Dataset Splits	Yes	Before running our evolution on our chosen benchmark, we evaluate a single Co T agent on 1,000 samples from the validation set of the benchmark, oversampling and resampling where necessary. For each generation, we validate the newly discovered scaffolds using a balanced sampling strategy, selecting 50% positive and 50% negative samples.
Hardware Specification	No	The BLUEAGENTBREEDER experiment, comprising one 20-generation run on each of our 3 benchmarks as well as evaluations costs approximately $600, with the $500 from gpt-4o-mini-2024-07-18 and $100 from claude-3-5-sonnet-20241022-v2:0. The REDAGENTBREEDER experiment, comprising one 10-generation run on DROP cost $115 as expected. The CAPABLEAGENTBREEDER experiment, comprising one 20-generation run on each of our 3 benchmarks as well as evaluations costs approximately $400.

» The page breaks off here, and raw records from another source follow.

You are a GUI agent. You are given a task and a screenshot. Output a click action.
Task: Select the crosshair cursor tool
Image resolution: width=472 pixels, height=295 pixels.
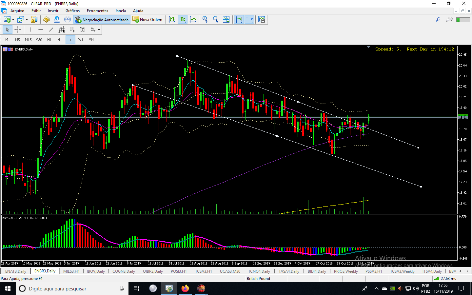[x=18, y=30]
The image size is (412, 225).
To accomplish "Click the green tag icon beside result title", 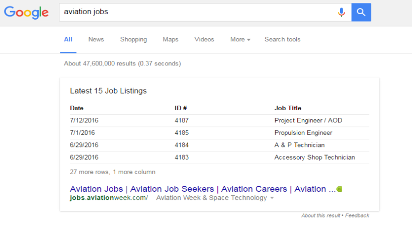I will (x=340, y=189).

Software Dependencies	Yes	Claude 3.5 Sonnet [3] (claude-3-5-sonnet-20241022-v2:0) is used as the core model of the Meta Agent due to its state-of-the-art performance on code generation tasks [49]. In AGENTBREEDER, we use Open AI s text-embedding-3-small [39] model returning a 12-dimensional text embedding of the system name and code as our descriptor to encode semantic information about the name, structure, and potential logic embedded in the scaffold. We take the highest-performing scaffolds from ADAS [20] and evaluate them with GPT-4o mini [37] as their core model.
Experiment Setup	Yes	To achieve a balanced trade-off between system performance and system diversity, a distance threshold of 0.7 was selected. Weighting the mutation operator twice as highly as crossover was found empirically to lead to faster convergence. We ran BLUEAGENTBREEDER for 20 generations, on each of our three chosen capability benchmarks...REDAGENTBREEDER seeks to discover Red Team scaffolds... with only half the generation budget of BLUEAGENTBREEDER. As an ablation for our multi-objective criteria and to compare AGENTBREEDER against the seminal work, we run CAPABLEAGENTBREEDER a single-objective-variant of our framework for 20 generations, evolving 10 mutants each generation.